So recently I found myself in the cinema, enjoying a film without pre-existing fandom, or a belief in the idea of “good-bad” films. Somebody deigned to tell me that my enjoyment was only because I had no expectations of the film at hand.
I find myself wholly resenting this assumption that it is only possible to enjoy something if you already expect it to be shit.
The suggestion I gleam from that is that we should treat every film or media text as if it will be terrible, on the understanding that we will always appreciate it more than expected if we expect nothing from it. So we should pay money for something we’re convinced will be rubbish, which of course makes absolutely no sense.
In reality the very fact that we’ve paid for the experience, both with time and money, dictates that we have positive expectations and hopes from the offset. It is okay to be disappointed by something, just as much as it is okay to be pleasantly surprised by something.

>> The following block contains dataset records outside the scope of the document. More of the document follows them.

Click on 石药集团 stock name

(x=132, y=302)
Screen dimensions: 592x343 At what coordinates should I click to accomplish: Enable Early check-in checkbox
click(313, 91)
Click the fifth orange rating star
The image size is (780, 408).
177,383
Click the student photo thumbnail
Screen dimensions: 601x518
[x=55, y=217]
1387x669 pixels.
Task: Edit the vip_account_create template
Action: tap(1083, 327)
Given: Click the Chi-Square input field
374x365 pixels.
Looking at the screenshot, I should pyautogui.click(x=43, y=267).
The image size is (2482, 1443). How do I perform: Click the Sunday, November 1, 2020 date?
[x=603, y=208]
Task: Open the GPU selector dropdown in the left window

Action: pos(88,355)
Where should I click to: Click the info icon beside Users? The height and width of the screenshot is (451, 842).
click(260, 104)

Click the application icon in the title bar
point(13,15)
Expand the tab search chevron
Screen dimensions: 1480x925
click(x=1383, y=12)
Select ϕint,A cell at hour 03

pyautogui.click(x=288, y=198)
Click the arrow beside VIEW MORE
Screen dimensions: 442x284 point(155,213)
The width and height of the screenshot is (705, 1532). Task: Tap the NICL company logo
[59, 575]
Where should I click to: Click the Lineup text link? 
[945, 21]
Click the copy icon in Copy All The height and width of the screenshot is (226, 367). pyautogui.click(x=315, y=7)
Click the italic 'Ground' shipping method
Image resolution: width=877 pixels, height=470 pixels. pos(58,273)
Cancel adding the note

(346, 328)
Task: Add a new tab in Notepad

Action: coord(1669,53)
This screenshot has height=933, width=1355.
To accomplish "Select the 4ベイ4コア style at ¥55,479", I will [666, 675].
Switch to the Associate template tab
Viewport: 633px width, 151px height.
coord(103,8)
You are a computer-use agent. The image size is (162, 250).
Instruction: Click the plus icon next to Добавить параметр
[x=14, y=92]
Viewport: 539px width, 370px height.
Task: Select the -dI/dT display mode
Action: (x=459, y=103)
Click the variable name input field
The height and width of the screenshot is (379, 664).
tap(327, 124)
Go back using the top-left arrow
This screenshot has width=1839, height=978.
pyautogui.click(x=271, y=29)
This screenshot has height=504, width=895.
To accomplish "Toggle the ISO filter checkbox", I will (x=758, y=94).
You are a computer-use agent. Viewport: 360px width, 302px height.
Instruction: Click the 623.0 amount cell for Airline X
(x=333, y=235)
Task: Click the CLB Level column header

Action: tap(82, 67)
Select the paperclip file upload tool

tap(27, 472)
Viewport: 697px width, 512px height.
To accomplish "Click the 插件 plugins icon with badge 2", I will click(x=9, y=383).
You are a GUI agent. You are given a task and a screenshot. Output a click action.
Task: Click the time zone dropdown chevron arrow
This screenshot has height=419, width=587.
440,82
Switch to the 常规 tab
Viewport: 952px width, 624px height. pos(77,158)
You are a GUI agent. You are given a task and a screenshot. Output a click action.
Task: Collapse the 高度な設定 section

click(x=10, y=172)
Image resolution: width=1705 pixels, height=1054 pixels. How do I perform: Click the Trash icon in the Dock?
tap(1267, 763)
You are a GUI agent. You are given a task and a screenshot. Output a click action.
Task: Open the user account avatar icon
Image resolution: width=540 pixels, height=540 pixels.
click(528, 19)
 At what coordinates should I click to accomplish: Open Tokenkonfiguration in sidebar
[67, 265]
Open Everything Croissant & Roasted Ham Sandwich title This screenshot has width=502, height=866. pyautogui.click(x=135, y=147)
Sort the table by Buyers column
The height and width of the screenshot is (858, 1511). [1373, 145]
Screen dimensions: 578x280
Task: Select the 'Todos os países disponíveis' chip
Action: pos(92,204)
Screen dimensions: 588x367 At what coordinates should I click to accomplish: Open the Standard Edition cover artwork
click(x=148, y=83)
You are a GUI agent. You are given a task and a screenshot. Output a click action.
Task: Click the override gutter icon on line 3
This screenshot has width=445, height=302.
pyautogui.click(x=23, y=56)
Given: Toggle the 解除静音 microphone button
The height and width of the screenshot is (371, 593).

Films and media texts aren’t just farted out in the time it takes to watch them, they take money, time, creative thought and management. They’re supposed to mean something and were made to invoke responses beyond the £6.50 out your pocket and the half-assed grunt or smile you might give after.
Seriously, I am sick of seeing kids come out of cinemas just kicking their heels and checking their phones. Talk about the film. THINK about the film. Do something that relates to the past two hours of art you consumed other than catch up on everything you might have missed in that time.
I refuse to feel bad for my optimism, no matter how pessimistic I seem to be about it. It shows I’ve still got faith and enthusiasm, misplaced as that may be. If we’re all so happy to roll over and accept a string of bad productions that we fully expected to be bad then we’ll start accepting all manner of shit that’s thrown at us.
If you think something is bad, then IT IS BAD. It is not a neutral product informed by the mood you woke up with that morning. It is your own perception that informs the quality of a thing.
It’s healthy to expect the world to do better, and to try and tell it how. It’s healthy to point out the holes in empty arts and soulless creativity, and signpost the route to richer solutions. It’s healthy and it’s positive.
The film was Priest, if anyone cares to know, and helped solidify my theory that all the good films of 2011 will have trains in them.